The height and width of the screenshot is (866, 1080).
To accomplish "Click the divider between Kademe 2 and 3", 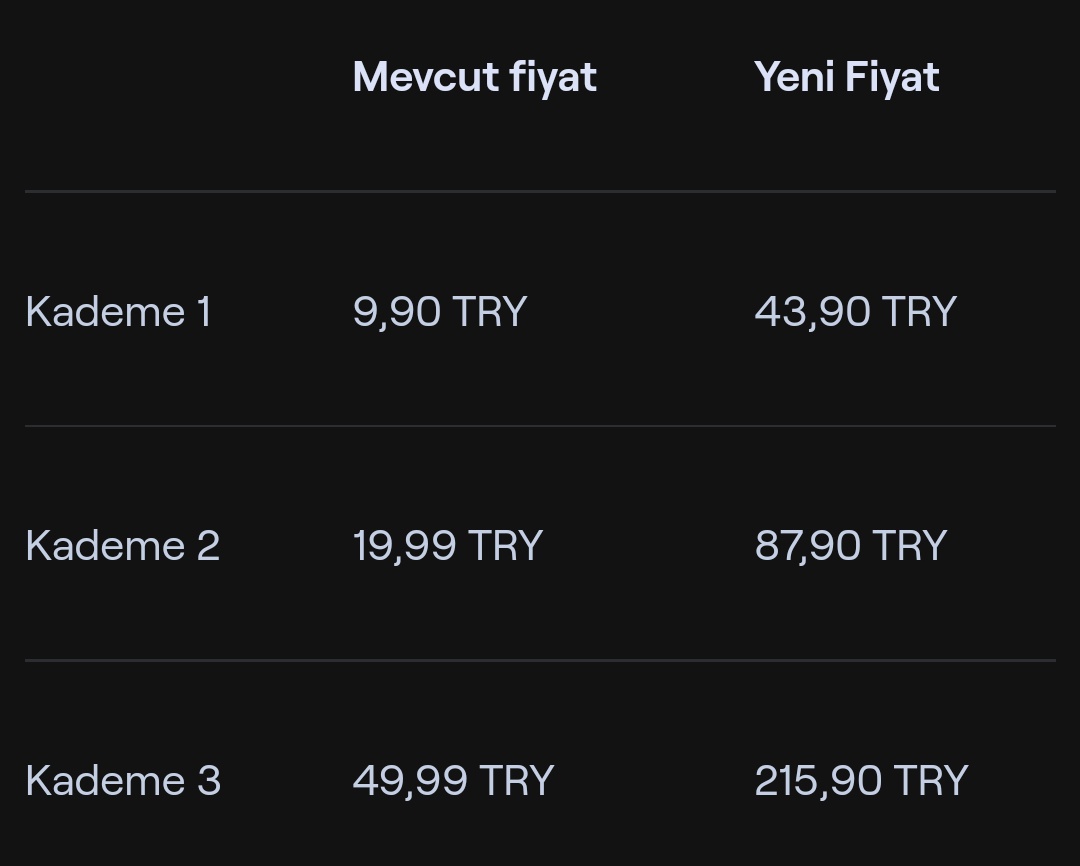I will coord(540,660).
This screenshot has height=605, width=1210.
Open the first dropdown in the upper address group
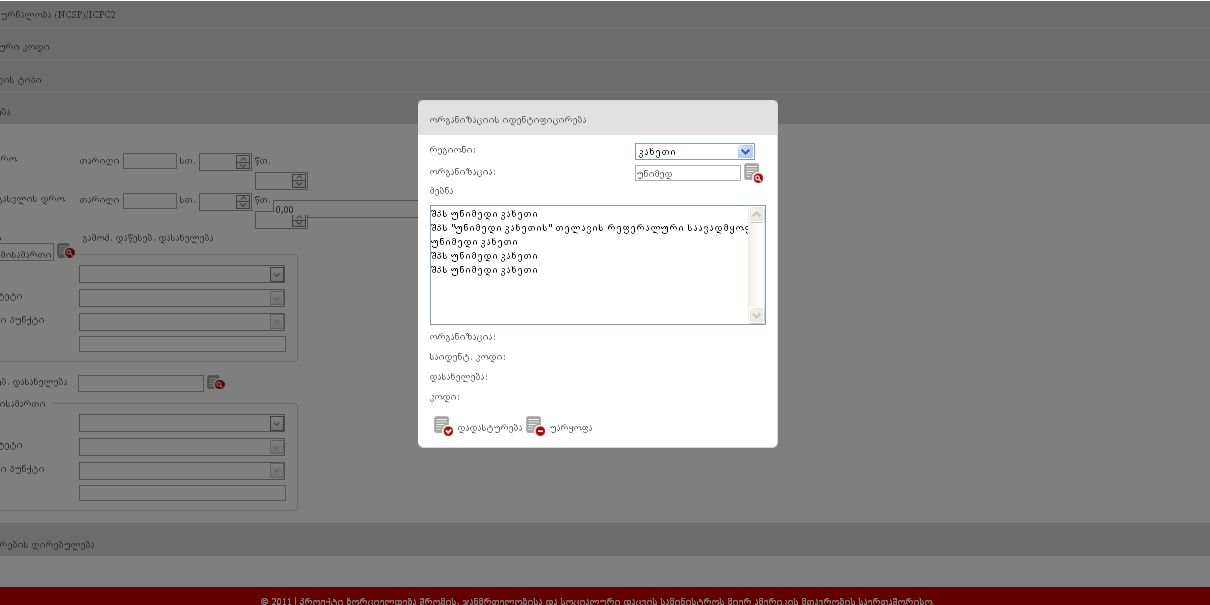click(x=181, y=274)
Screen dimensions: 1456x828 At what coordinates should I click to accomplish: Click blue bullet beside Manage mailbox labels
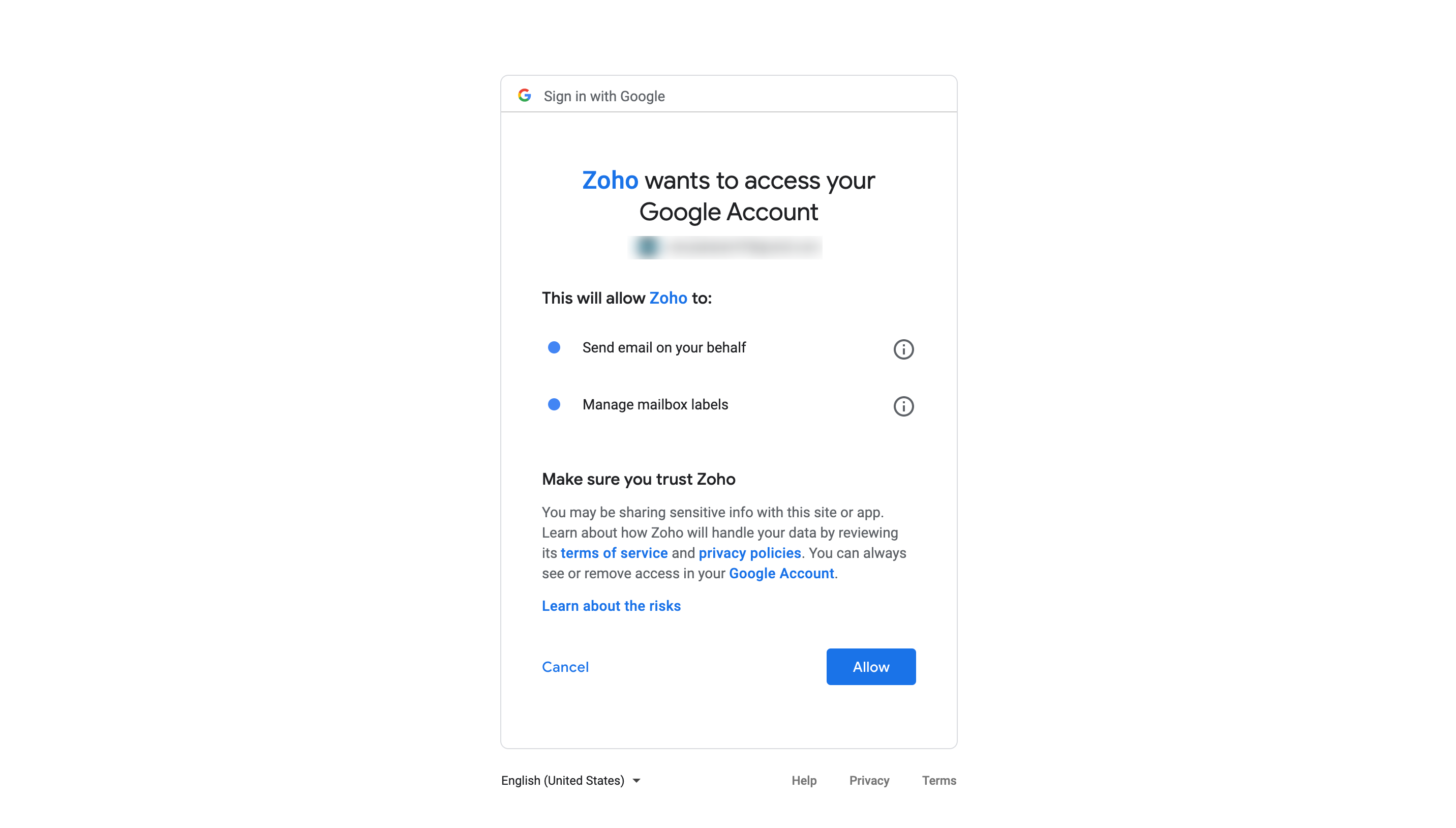[x=554, y=404]
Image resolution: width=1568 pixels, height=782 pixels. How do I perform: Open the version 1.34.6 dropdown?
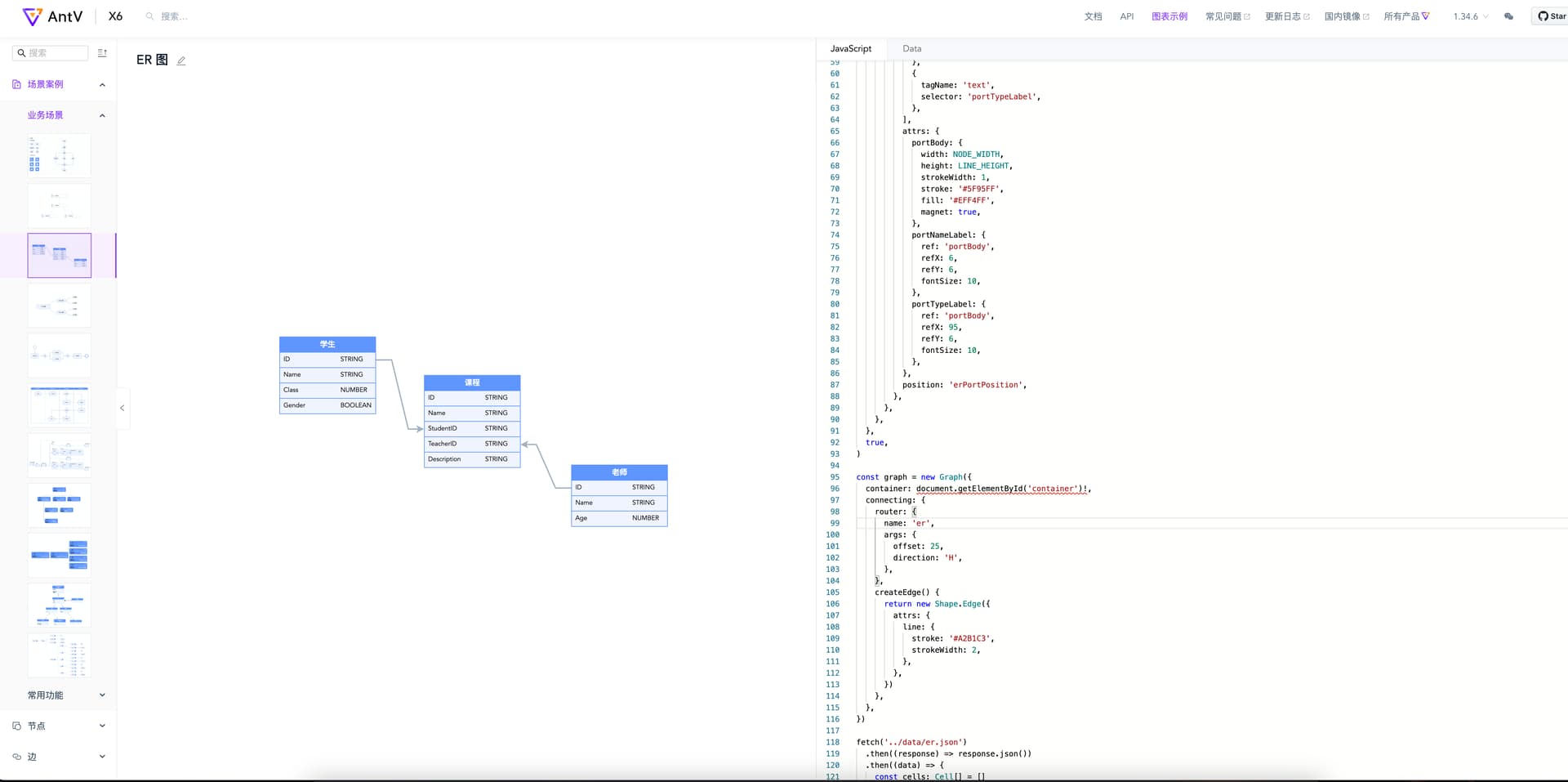(1470, 16)
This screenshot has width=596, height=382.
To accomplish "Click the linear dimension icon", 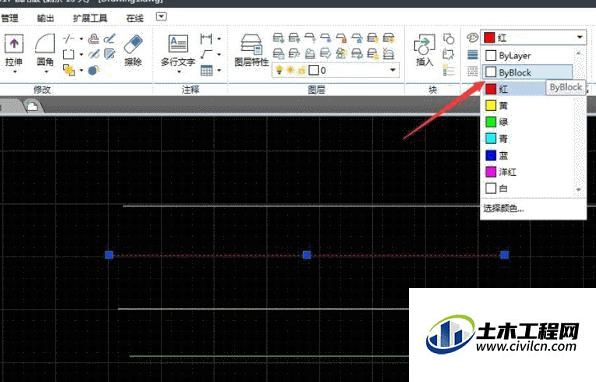I will click(x=206, y=39).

> _WHAT TO PRODUCE_: Every line above carrying the word "This" needs to be shown.

> _ANSWER_:
This screenshot has height=605, width=1210.
This screenshot has width=596, height=382.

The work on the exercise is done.